Kitap 2: BÖLÜM IV - M.K.M. (Evim) - Kahvaltı

4.5K 185 24
                                    

           " Hikayeyi okuma listenize eklerseniz, yeni bölümlerden anında haberdar olabilirsiniz. Yorumlarınız ve Oylarınız benim için çok önemli. Lütfen beğendiğiniz bölümleri oylayınız, iyi ya da kötü yorumlarınızı eksik etmeyiniz. Şimdiden okuduğunuz için hepinize teşekkür ederim, keyifli okumalar.. :)"

       Çok güzel rüyalar gördüm o gece. Hepsinde Ece vardı, hepsinin başrolü Eceydi. Evlenirken gördüm bi rüyamda, başka bir rüyamda çocuklarımızla oynarken. Sevişirken, gezerken. Savaştan eser yoktu rüyalarımda, zombilerden, kötülükten, kayıplardan ya da ölümlerden eser yoktu. Tertemiz bir Dünya vardı, Cennet gibi. Beyaz, berrak, neşeli, temiz iyilik dolu bir hava vardı hepsinde. Hepsi mutluluğa dayalı rüyalardı.

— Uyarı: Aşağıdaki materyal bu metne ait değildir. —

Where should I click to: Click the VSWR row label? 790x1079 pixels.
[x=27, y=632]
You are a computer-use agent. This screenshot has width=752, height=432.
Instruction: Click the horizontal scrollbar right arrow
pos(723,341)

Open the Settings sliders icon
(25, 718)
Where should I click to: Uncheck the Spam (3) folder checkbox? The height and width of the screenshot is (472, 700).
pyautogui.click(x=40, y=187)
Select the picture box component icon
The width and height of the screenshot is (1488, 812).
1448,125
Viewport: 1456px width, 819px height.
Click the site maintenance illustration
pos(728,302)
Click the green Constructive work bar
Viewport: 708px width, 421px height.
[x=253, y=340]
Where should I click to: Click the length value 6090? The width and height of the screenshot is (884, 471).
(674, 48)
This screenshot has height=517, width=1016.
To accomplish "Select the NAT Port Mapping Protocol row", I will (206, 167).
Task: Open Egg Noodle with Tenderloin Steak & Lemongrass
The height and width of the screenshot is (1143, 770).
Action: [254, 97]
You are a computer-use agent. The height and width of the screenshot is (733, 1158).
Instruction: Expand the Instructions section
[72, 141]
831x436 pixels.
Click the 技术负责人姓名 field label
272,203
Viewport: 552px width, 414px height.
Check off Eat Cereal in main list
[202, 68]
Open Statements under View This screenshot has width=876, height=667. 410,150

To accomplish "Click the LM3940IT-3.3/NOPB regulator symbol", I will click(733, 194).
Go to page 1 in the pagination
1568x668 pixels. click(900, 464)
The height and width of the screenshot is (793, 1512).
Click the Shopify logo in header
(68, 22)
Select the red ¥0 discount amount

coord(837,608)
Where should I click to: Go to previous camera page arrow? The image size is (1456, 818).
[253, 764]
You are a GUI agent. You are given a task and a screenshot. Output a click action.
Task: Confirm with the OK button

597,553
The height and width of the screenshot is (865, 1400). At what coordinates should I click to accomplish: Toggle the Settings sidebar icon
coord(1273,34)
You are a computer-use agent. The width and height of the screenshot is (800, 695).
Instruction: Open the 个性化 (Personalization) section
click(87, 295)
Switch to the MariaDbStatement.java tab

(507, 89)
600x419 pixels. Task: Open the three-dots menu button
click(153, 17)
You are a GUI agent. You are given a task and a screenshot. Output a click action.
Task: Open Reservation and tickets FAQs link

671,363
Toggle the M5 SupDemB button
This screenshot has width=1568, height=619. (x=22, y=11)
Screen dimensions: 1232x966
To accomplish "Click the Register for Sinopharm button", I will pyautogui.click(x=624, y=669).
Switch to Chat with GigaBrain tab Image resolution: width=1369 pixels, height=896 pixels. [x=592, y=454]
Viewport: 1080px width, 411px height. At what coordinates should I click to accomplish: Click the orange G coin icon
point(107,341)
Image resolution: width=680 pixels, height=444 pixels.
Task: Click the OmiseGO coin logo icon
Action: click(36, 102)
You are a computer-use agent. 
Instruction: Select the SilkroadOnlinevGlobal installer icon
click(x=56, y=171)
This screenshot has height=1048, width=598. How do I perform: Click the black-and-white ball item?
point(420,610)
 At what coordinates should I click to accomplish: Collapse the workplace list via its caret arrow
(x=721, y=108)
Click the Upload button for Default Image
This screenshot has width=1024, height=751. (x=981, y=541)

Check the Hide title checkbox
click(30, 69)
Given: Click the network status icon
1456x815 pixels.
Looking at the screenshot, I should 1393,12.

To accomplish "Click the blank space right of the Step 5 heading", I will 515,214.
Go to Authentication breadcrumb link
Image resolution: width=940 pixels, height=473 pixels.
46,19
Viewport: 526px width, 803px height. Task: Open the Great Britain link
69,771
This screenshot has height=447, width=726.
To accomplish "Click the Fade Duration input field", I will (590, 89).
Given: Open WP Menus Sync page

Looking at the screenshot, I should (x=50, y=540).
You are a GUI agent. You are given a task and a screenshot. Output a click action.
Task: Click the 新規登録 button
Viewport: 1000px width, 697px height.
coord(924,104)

        Hayatımda ilk defa Annem dışında bir kadının öpücüğü ile uyandım o gün, Ece'nin. "Günaydın" dedi gülen gözleriyle. Gamzeleri yüzüne kondurulmuş birer "Aşık ol !" emri yayıyordu etrafa. Uykulu gözleri tamamen şirinlik katıyordu, daha ne kadar şirin olabilecekse. 

"Kahvaltın hazır"

        Yatağıma kahvaltı getirmişti. Aslında kahvaltı felan istemiyordum, tüm gün onunla sarılıp hiç konuşmadan, öylece kenetlenip uzanmak istiyordum fakat kahvaltı iki kişilikti. Yani onun aç kalmaması için bu güzel jesti geri çeviremezdim. Teşekkür edip dudağına öpücük kondurdum. Yanıma oturdu ve beraber kahvaltı yapmaya başladık. Mutluluğum içime sığmıyordu fakat belli etmemeye çalışıyordum. Bu sırada Ece'nin sorduğu soru ile biraz daha sakinleşmeye başladım.

-Şimdi ne yapacağız?

+Bilmem. Önce bi nikah memuru bulup evleniriz, hatta sonra çocuk yaparız. Fena olmaz he?

Ece gülümsedi. 

-Onu sormuyorum. Geceden bahsediyorum.

Hınzırca güldüm ve konuya daha da açıklık getirdi.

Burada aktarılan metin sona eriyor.